Man In a Vegetative State for 15 Years Stirs After Brain Stimulation

…But He’s Not Awake Yet.

Reviving unresponsive patients has long been a dream of humanity, and an oft-talked about part of the human condition.

A French patient received a traumatic brain injury fifteen years ago, putting him into a vegetative state. After stimulating a part of the brain, scientists were seemingly able to restore some of the patients’ consciousness. But no, we’re not quite at Awakenings yet.
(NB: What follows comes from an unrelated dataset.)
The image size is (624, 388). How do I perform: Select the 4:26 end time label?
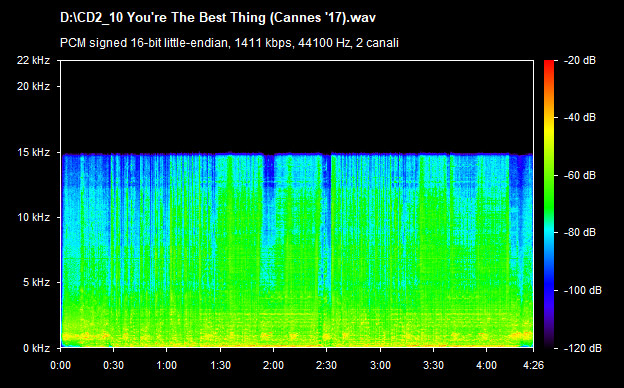click(x=533, y=365)
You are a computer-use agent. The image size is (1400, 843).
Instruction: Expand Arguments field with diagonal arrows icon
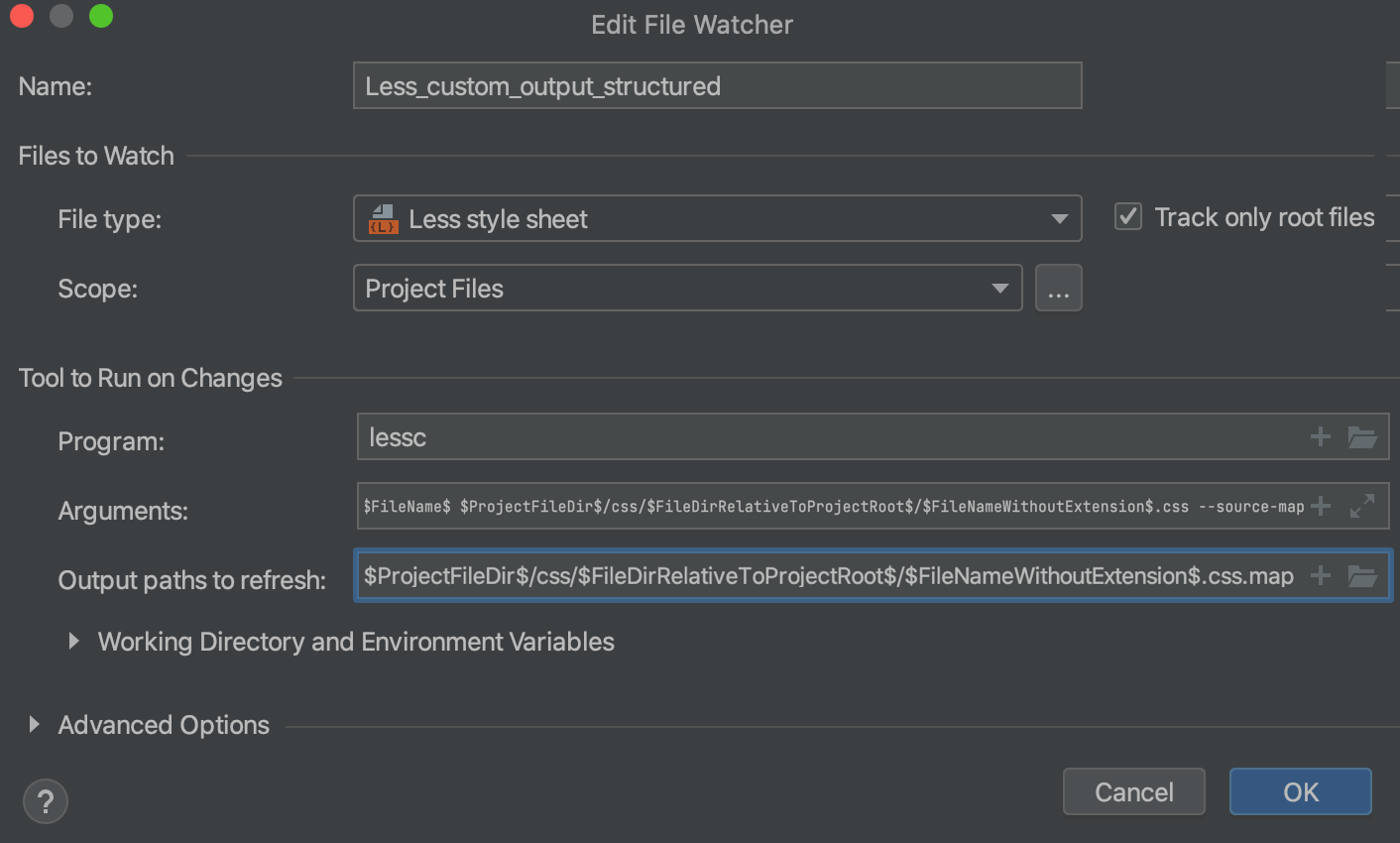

A vegetative state is not a coma. Instead, the brain-damaged patient is awake but unaware and conscious-less. A paper in BMC Medicine describes the condition as “only showing reflex movements without response to command.” Put very simply, researchers are pretty sure the condition has something to do with brain damage altering how electrical signals travel between the inner and outer sections of the brain, as well as around the outer layer. Some patients recover from vegetative states, but others don’t.
The scientists hypothesized that perhaps stimulating the vagus nerve, the longest nerve connected directly to the brain, would help rewire parts of the brain and allow for higher levels of consciousness. They implanted a stimulator to the nerve and applied a current, slowly ramping it up over a month. Afterwards, they noticed the patient had increased brain activity and observed him move from the vegetative to a minimally conscious state—as one paper describes, “a condition of severely altered consciousness in which minimal but definite behavioral evidence of self or environmental awareness is demonstrated.”